Rewrite the passage of the text about linden trees starting at "So the central" and ending at "antioxidants)and volatile oils.", substituting "bark" for "charcoal".

▶ **TEXT FOR ANALYSIS**:
_ _ _ _ _

Now I know the tree I would want to become is a Linden. Mine wouldn’t be the first such metamorphosis: As Ovid tells the old story of Baucis and Philemon, Zeus changed her into a linden and him into an oak when the time came for them both to die.
It can be a very long life thereafter: linden trees can last hundreds of years, some are even said to be over a thousand.
As a Linden (aka Lime, Basswood, Tilia), I could
- Make music.
The wood is fine, light, and easily worked, with good acoustic properties. You’ll find it in guitar bodies and necks, recorders, drum shells…
- Make art.
Especially in Germany, linden was the classic wood for sculpture from the Middle Ages onwards – you see it in many elaborate altarpieces.
In the Slavic Orthodox Christian world, it was the preferred wood for panel icon painting, because it could be sanded very smooth, and, once seasoned, was resistant to warping. Wikipedia references the icons by Andrei Rublev, including the Holy Trinity (Hospitality of Abraham), and The Savior, in the State Tretyakov Gallery in Moscow. When we saw them, I was looking at the surface. Now I’d be trying to see beneath!
- Bring Justice and Peace – and dancing!
Way back, the tree literally and figuratively at the centre of a village would be a linden. There, the community would gather not only for festivities, but also to hold their thing – judicial assemblies and courts to restore justice and peace. It was believed that the tree would help unearth the truth.
Right up till the 18th century, verdicts in rural Germany were frequently returned sub tilia (under the linden).
So the central linden tree could be both a Tanzlinde “dance linden”, and a Gerichtslinde “court linden”.
The flowers, leaves, wood, and charcoal are all used for medicinal purposes. The flowers include flavonoids (which act as antioxidants)and volatile oils.
Linden flowers are used in herbalism for colds, cough, fever, infections, inflammation, high blood pressure, headache (particularly migraine), and as a diuretic, antispasmodic (reduces smooth muscle spasm along the digestive tract), and sedative. Now it seems the flowers might also protect the liver.

_ _ _ _ _

Data records
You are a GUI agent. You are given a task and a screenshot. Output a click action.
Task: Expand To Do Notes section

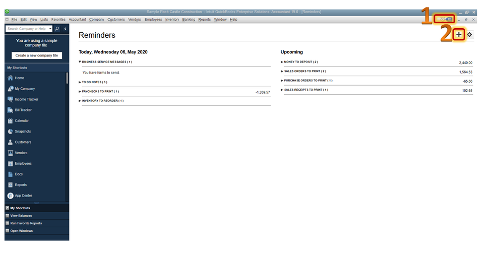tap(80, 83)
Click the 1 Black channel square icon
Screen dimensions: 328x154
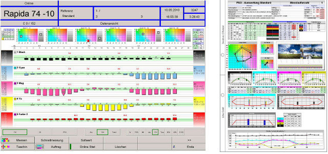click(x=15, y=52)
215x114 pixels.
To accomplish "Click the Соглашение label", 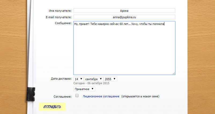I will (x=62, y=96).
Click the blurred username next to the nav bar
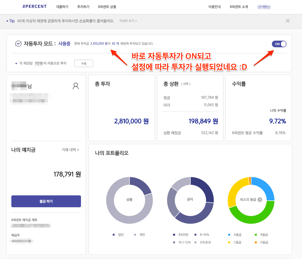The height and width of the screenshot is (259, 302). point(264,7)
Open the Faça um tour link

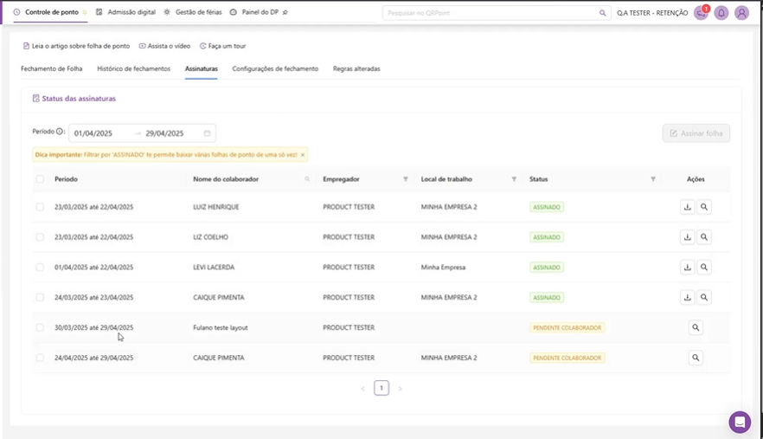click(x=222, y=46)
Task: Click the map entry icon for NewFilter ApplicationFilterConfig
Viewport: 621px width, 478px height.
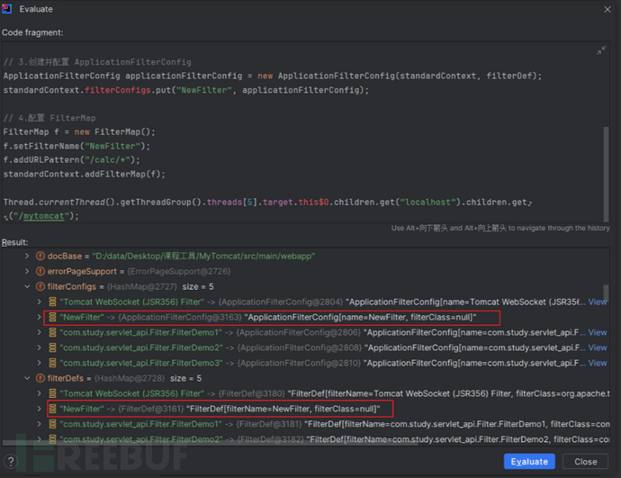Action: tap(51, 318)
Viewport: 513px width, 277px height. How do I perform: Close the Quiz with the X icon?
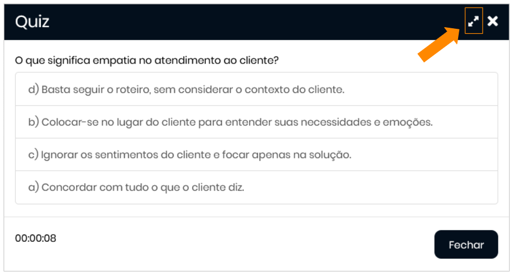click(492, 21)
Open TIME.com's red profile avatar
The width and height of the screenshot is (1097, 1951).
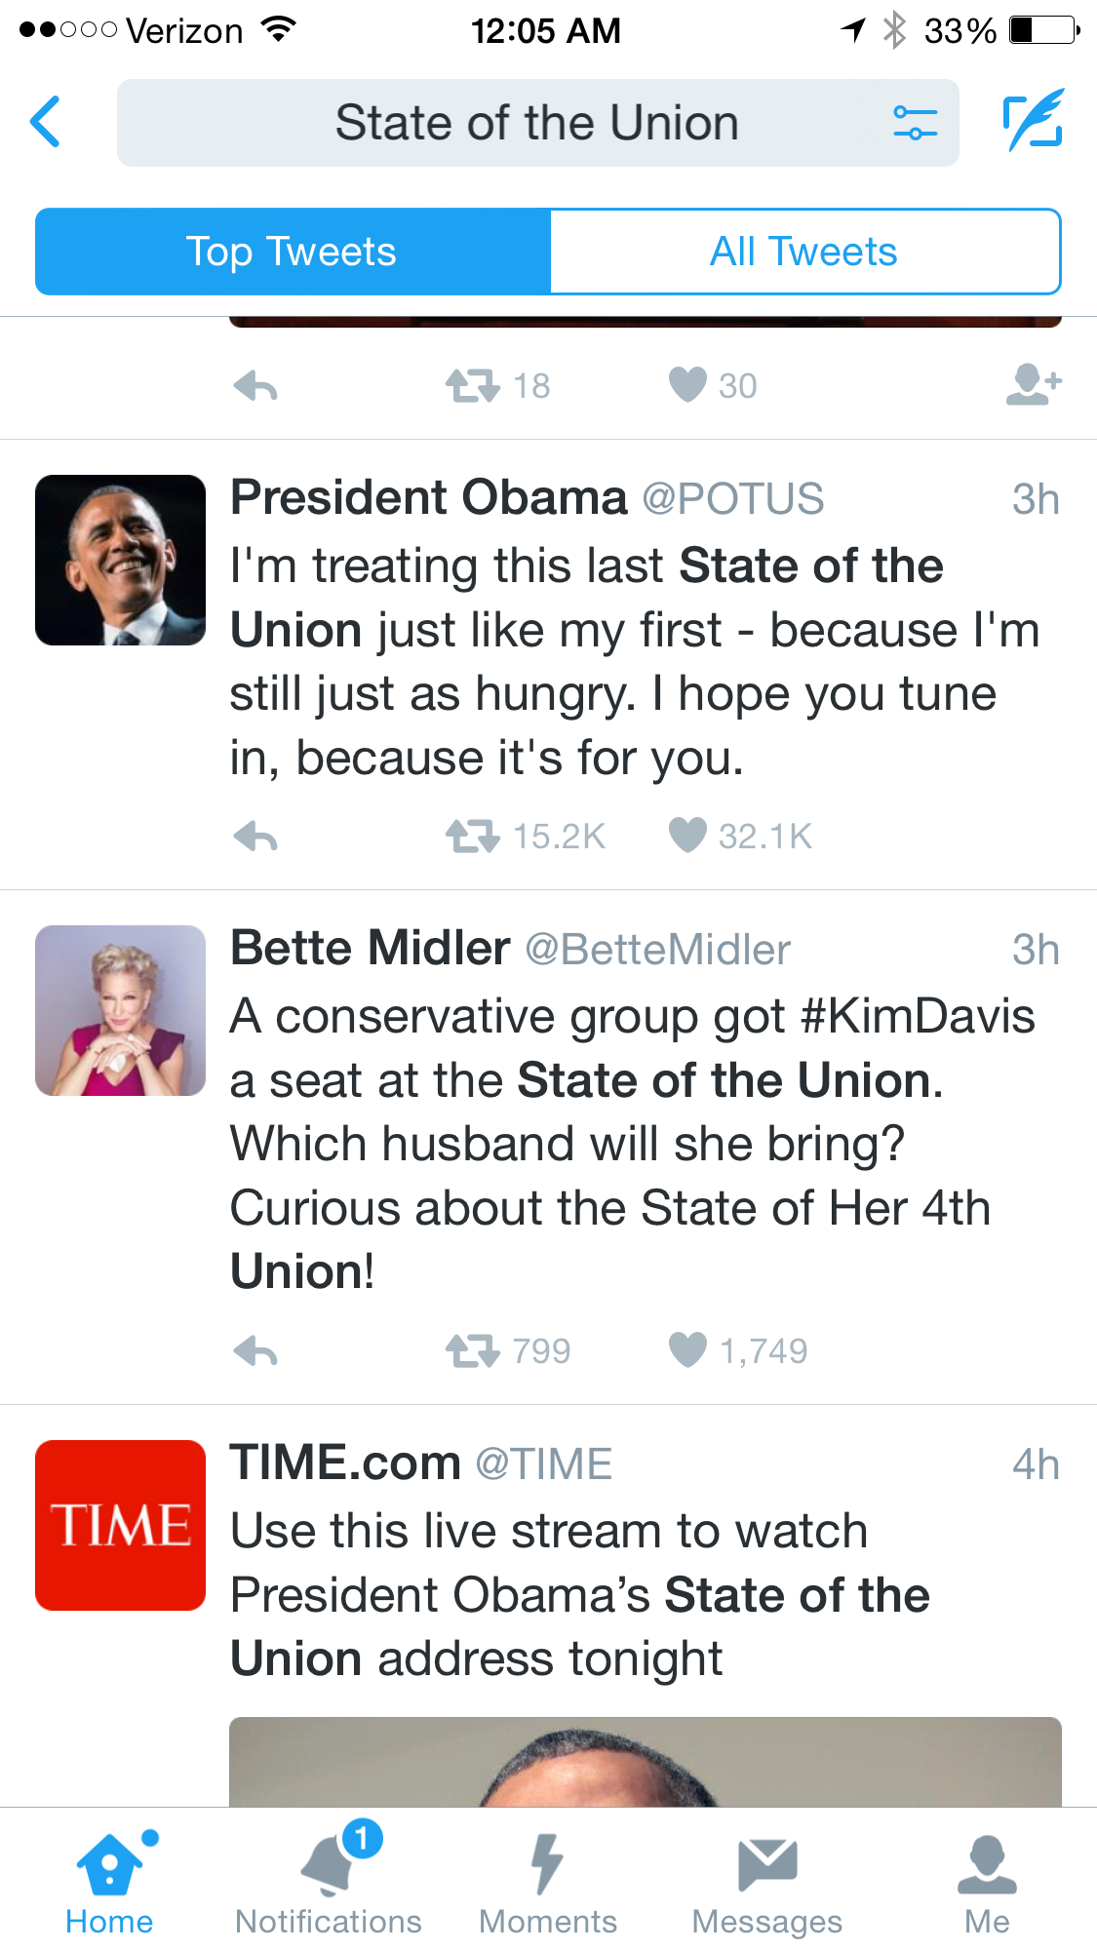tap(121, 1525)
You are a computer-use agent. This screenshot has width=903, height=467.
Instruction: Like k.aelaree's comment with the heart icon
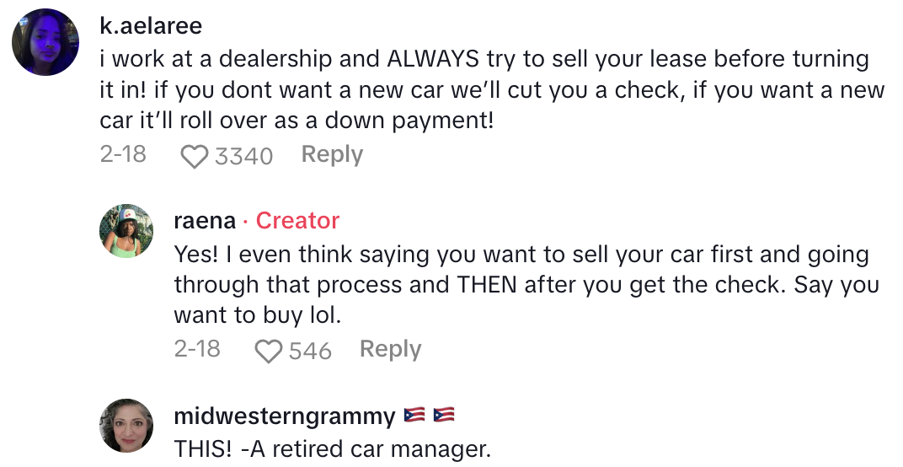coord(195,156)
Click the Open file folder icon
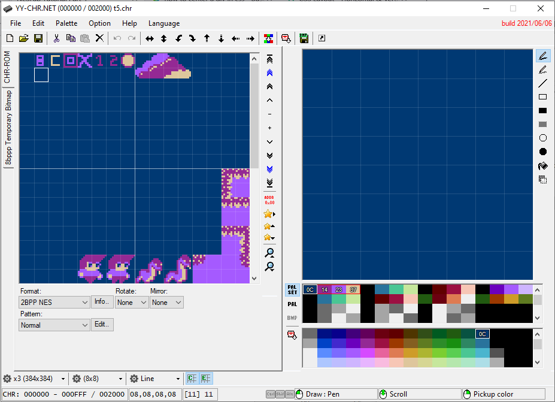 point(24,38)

_ _ _ _ _

▶ **RESPONSE AREA**:
So the central linden tree could be both a Tanzlinde “dance linden”, and a Gerichtslinde “court linden”.
The flowers, leaves, wood, and bark are all used for medicinal purposes. The flowers include flavonoids (which act as antioxidants)and volatile oils.